Buried in its subterranean tombs are the architects of both Stonehenge and the Sanctuary. Their bones rest in the midst of more than two million blocks of stone, quarried from the same sources. Just as the Giza monument was a near-perfect pyramid, the Sanctuary is a near-perfect semi-sphere, a dome arcing over a circular floor, a cold moon sliced in half.

Now footsteps resound through the Descending Passage as though rain is falling into the cavernous chambers. In the candlelight of the Lesser Hall, the Inner Circle gathers. There are five of them, representatives of the giant trilithons sited inside the circle of Stonehenge. All are cloaked and hooded: a sign of respect for generations past, those who gave their lives to create this sacred place.

Upon initiation, Followers become known by the name of a constellation that shares the initial letter of their own first name. This shroud of secrecy is another age-old tradition, an echo of an epoch when the whole world was guided by stars.

Draco is tall and broad and exudes power. He is the most senior, the Keeper of the Inner Circle. His name comes from the Latin for ‘dragon’ and the constellation that almost three thousand years ago cradled the northern world’s all-important pole star.

‘What is being said?’ He gives a flash of perfect teeth beneath his hood. ‘What are they doing?’

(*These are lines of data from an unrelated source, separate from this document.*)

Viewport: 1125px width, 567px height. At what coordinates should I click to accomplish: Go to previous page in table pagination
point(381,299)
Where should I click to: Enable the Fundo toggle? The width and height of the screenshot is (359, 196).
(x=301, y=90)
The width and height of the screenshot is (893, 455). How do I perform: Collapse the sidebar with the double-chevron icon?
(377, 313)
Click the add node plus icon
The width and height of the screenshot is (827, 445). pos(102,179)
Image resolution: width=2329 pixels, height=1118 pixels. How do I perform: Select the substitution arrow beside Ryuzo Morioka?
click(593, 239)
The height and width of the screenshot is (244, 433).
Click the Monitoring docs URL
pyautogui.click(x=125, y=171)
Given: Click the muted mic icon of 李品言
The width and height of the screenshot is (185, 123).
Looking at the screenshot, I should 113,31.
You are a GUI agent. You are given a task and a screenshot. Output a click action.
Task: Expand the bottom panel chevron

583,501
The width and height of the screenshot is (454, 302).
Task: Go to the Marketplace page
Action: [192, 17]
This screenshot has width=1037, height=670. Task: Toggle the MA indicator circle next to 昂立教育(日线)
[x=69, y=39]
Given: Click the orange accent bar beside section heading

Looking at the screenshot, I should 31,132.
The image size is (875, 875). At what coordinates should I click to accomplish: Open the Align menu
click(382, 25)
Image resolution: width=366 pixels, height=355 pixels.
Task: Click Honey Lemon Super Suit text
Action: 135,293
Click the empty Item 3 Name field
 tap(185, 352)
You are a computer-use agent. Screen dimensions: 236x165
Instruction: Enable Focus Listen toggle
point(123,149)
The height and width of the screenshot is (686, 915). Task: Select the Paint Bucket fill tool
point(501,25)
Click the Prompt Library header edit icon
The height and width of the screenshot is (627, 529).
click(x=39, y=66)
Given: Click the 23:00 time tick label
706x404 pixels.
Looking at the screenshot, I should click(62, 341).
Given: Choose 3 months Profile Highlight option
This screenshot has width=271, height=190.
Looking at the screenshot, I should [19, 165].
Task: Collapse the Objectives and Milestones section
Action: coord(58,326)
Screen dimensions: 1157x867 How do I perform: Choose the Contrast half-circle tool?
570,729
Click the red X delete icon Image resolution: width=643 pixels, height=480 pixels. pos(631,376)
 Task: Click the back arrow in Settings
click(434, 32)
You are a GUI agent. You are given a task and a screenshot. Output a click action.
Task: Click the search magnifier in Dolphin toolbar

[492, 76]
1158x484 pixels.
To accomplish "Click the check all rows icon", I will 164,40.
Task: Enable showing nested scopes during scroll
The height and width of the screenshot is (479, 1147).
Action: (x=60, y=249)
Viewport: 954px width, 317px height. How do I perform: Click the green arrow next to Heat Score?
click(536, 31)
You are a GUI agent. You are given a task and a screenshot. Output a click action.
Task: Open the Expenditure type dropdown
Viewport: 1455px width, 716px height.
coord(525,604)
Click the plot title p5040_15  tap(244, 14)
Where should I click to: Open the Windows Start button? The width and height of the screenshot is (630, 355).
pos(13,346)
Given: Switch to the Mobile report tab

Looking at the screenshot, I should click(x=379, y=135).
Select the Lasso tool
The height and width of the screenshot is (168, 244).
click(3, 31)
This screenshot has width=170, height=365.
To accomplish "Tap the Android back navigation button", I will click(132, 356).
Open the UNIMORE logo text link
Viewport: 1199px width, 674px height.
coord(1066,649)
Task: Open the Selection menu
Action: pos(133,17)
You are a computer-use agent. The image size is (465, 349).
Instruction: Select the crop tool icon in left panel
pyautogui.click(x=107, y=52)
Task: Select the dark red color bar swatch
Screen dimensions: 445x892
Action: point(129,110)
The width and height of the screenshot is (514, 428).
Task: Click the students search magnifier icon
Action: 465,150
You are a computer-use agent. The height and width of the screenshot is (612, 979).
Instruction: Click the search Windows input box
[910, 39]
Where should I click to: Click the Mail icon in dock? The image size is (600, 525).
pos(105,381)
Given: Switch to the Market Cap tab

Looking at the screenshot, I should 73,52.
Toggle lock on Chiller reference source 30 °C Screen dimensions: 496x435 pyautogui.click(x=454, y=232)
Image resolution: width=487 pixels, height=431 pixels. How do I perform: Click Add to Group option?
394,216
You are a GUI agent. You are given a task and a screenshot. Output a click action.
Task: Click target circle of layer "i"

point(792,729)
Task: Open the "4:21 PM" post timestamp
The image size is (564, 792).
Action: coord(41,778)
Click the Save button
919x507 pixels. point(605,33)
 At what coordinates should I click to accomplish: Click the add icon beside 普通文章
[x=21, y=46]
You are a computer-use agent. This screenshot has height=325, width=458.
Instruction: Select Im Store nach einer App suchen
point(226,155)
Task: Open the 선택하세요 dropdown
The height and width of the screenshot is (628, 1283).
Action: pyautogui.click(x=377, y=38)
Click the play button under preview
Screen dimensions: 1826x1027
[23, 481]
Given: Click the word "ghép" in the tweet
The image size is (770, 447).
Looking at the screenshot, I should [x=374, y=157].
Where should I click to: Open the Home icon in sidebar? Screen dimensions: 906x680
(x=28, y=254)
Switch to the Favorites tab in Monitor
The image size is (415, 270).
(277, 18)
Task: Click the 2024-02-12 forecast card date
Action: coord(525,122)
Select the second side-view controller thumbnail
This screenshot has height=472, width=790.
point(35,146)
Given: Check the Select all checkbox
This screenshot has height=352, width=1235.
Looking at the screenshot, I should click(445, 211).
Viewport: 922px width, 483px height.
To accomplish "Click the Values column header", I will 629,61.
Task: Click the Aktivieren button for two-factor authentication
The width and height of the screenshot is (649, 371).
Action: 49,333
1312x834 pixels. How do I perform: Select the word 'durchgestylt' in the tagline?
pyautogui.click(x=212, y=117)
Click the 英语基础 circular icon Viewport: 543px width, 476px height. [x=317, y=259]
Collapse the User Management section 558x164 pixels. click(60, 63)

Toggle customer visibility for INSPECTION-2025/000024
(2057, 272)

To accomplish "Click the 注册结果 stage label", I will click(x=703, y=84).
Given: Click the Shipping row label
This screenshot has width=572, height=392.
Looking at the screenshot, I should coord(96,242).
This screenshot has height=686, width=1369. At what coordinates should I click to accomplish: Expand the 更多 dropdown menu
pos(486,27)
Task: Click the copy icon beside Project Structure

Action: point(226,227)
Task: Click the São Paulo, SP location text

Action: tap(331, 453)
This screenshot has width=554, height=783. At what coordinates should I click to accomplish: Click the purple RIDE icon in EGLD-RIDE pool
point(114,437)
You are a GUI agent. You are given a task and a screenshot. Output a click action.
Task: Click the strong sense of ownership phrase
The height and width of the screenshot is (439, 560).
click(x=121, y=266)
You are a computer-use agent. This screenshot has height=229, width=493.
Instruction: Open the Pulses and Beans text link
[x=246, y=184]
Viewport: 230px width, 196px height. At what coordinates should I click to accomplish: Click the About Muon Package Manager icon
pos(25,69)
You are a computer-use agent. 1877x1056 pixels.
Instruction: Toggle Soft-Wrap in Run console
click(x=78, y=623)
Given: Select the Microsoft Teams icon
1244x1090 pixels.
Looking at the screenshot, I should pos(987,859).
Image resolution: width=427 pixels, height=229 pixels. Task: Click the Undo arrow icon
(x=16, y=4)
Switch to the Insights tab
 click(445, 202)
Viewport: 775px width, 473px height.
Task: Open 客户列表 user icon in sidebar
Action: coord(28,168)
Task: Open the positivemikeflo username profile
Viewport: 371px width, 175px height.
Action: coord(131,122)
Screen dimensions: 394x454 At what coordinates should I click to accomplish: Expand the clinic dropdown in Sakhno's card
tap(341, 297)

The ‘they’ in question are the police, the Wiltshire constabulary, the oldest county police force in the country.

Grus, a thickset man in his early fifties, pounces. ‘He shot himself.’

Musca paces thoughtfully, candles casting spectral shadows on the stone walls behind. Although the youngest of them all, his large physical presence dominates the chamber. ‘I never expected him to do this. He was as devoted as any of us.’